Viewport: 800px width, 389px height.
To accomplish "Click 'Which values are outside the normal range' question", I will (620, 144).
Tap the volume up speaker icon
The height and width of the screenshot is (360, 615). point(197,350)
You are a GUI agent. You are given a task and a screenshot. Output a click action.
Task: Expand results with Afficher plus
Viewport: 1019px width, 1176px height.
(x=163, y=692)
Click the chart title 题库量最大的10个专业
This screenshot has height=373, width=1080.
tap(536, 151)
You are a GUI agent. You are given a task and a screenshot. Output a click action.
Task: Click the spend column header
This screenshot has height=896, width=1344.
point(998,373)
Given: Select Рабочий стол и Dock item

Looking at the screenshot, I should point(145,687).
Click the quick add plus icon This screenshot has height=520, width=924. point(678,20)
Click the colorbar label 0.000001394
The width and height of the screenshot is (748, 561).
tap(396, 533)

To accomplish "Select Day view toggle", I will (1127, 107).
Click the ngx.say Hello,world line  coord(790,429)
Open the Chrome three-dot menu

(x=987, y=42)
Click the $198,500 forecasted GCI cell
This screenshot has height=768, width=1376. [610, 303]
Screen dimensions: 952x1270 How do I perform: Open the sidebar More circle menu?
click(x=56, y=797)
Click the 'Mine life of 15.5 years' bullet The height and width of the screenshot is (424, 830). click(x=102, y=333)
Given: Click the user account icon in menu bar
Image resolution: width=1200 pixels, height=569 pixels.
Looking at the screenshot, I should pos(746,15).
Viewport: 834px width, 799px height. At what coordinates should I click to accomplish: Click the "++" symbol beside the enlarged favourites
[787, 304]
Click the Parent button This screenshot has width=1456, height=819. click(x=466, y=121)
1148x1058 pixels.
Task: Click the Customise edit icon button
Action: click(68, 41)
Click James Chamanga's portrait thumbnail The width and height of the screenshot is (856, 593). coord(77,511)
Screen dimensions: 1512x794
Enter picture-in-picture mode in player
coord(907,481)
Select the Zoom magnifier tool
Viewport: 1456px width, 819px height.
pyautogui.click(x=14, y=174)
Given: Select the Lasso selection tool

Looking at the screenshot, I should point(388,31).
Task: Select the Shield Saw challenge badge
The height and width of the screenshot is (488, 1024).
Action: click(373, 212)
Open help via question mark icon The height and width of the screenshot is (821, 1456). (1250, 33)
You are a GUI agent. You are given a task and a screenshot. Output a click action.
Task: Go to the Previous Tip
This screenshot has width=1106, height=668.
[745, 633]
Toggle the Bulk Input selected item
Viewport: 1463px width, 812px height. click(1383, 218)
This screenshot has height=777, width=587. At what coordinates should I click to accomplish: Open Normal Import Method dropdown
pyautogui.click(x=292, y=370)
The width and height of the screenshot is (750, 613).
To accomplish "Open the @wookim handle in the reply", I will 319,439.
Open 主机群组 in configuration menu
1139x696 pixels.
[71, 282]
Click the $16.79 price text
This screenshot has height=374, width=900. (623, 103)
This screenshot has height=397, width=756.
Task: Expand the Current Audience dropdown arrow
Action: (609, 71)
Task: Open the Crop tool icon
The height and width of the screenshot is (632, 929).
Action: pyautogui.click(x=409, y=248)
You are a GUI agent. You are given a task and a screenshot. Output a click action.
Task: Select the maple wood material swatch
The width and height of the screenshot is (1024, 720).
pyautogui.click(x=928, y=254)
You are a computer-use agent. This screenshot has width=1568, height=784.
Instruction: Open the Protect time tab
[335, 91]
=-=-=
* _TASK BRIEF_
Rewrite the listing above with every occurrence of "GUI agent" changed to "interface agent", leaving all other text as it is.

* _TASK ANSWER_
Viewport: 800px width, 389px height.
To accomplish "Click 'Which values are outside the normal range' question", I will (620, 144).
Tap the volume up speaker icon
The height and width of the screenshot is (360, 615). point(197,350)
You are a interface agent. You are given a task and a screenshot. Output a click action.
Task: Expand results with Afficher plus
Viewport: 1019px width, 1176px height.
(x=163, y=692)
Click the chart title 题库量最大的10个专业
This screenshot has height=373, width=1080.
tap(536, 151)
You are a interface agent. You are given a task and a screenshot. Output a click action.
Task: Click the spend column header
This screenshot has height=896, width=1344.
point(998,373)
Given: Select Рабочий стол и Dock item

Looking at the screenshot, I should point(145,687).
Click the quick add plus icon This screenshot has height=520, width=924. point(678,20)
Click the colorbar label 0.000001394
The width and height of the screenshot is (748, 561).
tap(396, 533)

To accomplish "Select Day view toggle", I will (1127, 107).
Click the ngx.say Hello,world line  coord(790,429)
Open the Chrome three-dot menu

(x=987, y=42)
Click the $198,500 forecasted GCI cell
This screenshot has height=768, width=1376. [610, 303]
Screen dimensions: 952x1270 How do I perform: Open the sidebar More circle menu?
click(x=56, y=797)
Click the 'Mine life of 15.5 years' bullet The height and width of the screenshot is (424, 830). click(x=102, y=333)
Given: Click the user account icon in menu bar
Image resolution: width=1200 pixels, height=569 pixels.
Looking at the screenshot, I should pos(746,15).
Viewport: 834px width, 799px height. At what coordinates should I click to accomplish: Click the "++" symbol beside the enlarged favourites
[787, 304]
Click the Parent button This screenshot has width=1456, height=819. click(x=466, y=121)
1148x1058 pixels.
Task: Click the Customise edit icon button
Action: click(68, 41)
Click James Chamanga's portrait thumbnail The width and height of the screenshot is (856, 593). coord(77,511)
Screen dimensions: 1512x794
Enter picture-in-picture mode in player
coord(907,481)
Select the Zoom magnifier tool
Viewport: 1456px width, 819px height.
pyautogui.click(x=14, y=174)
Given: Select the Lasso selection tool

Looking at the screenshot, I should point(388,31).
Task: Select the Shield Saw challenge badge
The height and width of the screenshot is (488, 1024).
Action: click(373, 212)
Open help via question mark icon The height and width of the screenshot is (821, 1456). (1250, 33)
You are a interface agent. You are given a task and a screenshot. Output a click action.
Task: Go to the Previous Tip
This screenshot has width=1106, height=668.
[745, 633]
Toggle the Bulk Input selected item
Viewport: 1463px width, 812px height. click(1383, 218)
This screenshot has height=777, width=587. At what coordinates should I click to accomplish: Open Normal Import Method dropdown
pyautogui.click(x=292, y=370)
The width and height of the screenshot is (750, 613).
To accomplish "Open the @wookim handle in the reply", I will 319,439.
Open 主机群组 in configuration menu
1139x696 pixels.
[71, 282]
Click the $16.79 price text
This screenshot has height=374, width=900. (623, 103)
This screenshot has height=397, width=756.
Task: Expand the Current Audience dropdown arrow
Action: (609, 71)
Task: Open the Crop tool icon
The height and width of the screenshot is (632, 929).
Action: pyautogui.click(x=409, y=248)
You are a interface agent. You are given a task and a screenshot. Output a click action.
Task: Select the maple wood material swatch
The width and height of the screenshot is (1024, 720).
pyautogui.click(x=928, y=254)
You are a computer-use agent. This screenshot has width=1568, height=784.
Instruction: Open the Protect time tab
[335, 91]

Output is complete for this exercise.